Bullied girl, 8, gives hope to every ‘weird’ kid as she scores IQ higher than Einstein

Even though we should never have to dignify ourselves to bullies, it is a little bittersweet when we can prove them wrong.

And one girl, aged just eight, is having the last laugh after being labelled ‘weird’ at school.

Little Adhara Pérez has been having a tough time in her native Mexico, with classmates bullying her and even the teachers assuming she would not succeed at the academy.

However, the girl they branded an ‘oddball’ is actually a child genius with an IQ of 162 – that’s higher than Albert Einstein and Stephen Hawking who both measured at 160.

For context, the average IQ [Intelligence Quotient] is between 90 and 110; high scorers come in at 111 to 120; and superior abilities are said to be in the 121 to 130 range.

Tapping into her impressive wisdom, Adhara has already finished high school and is now in the process of earning not one but two online degrees in the engineering field.

And she’s not stopping there!

Adhara’s star continues to shine bright with the release of her new book, Do Not Give Up, which encourages other young people who are experiencing bullying.

She was also featured in Forbes’ 100 Most Powerful Women in Mexico list, and is now developing a smart bracelet that can monitor the emotions of differently-abled children.

Think that’s impressive? There’s more…

Adhara is currently mastering English with hopes of applying to the University of Arizona in America to study astrophysics to follow her dreams of becoming an astronaut.

Speaking about her gifted daughter, Adhara’s mother Nallely Sanchez said: “I saw that she was playing in a little house [at school] and they locked her up.

“They started to chant: ‘Oddball, weirdo!’ And then they started hitting the little house.”

Due to her treatment by the other children, Adhara fell into a deep depression and didn’t want to attend school anymore.

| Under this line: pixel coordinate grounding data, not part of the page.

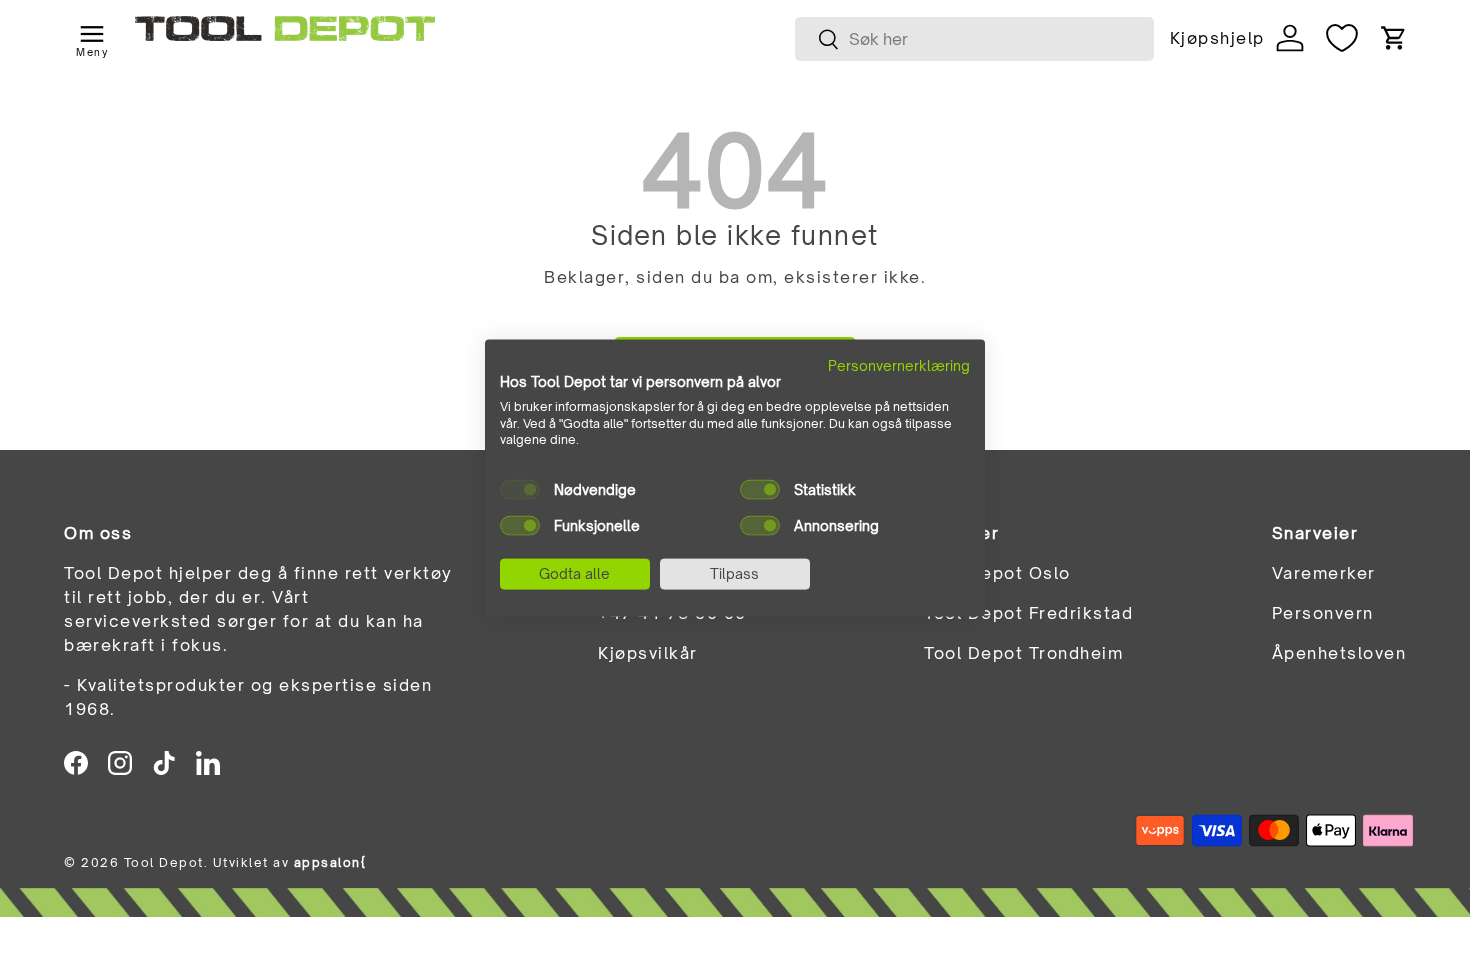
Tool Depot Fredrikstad (1028, 613)
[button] (1394, 38)
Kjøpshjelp (1217, 38)
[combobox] (974, 39)
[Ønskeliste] (1342, 38)
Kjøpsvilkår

Yet mum Nallely recognised the potential in her daughter – who was demonstrating an advanced knowledge of algebra and the periodic table for her age – so took her for therapy. She was then referred to the Talent Care Center, who confirmed her as a genius.

Ms Sanchez told the Yucatan Times that Adhara was diagnosed with Asperger’s syndrome when she was three-years-old.

Asperger’s is a developmental disorder included in the autism spectrum, characterised by significant difficulties in social interaction and nonverbal communication.